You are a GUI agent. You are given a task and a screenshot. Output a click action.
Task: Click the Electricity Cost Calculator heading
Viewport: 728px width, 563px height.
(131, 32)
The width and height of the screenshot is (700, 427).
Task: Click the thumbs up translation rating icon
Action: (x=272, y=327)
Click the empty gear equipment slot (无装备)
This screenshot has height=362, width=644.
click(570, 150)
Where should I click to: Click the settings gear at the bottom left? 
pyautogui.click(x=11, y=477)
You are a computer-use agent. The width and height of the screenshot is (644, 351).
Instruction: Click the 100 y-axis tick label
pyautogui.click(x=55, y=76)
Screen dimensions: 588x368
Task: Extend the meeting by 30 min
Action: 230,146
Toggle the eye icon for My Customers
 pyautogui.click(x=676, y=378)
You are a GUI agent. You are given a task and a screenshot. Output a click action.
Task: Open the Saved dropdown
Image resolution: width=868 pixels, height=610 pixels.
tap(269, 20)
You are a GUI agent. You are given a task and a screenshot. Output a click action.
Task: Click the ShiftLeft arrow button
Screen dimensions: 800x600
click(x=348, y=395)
● ● ● ● ●
#### Exercise goal
Your answer should be exactly the lines of the data above, from the first through the line containing "Click the empty gear equipment slot (无装备)".

#### Result of this exercise
You are a GUI agent. You are given a task and a screenshot. Output a click action.
Task: Click the Electricity Cost Calculator heading
Viewport: 728px width, 563px height.
(131, 32)
The width and height of the screenshot is (700, 427).
Task: Click the thumbs up translation rating icon
Action: (x=272, y=327)
Click the empty gear equipment slot (无装备)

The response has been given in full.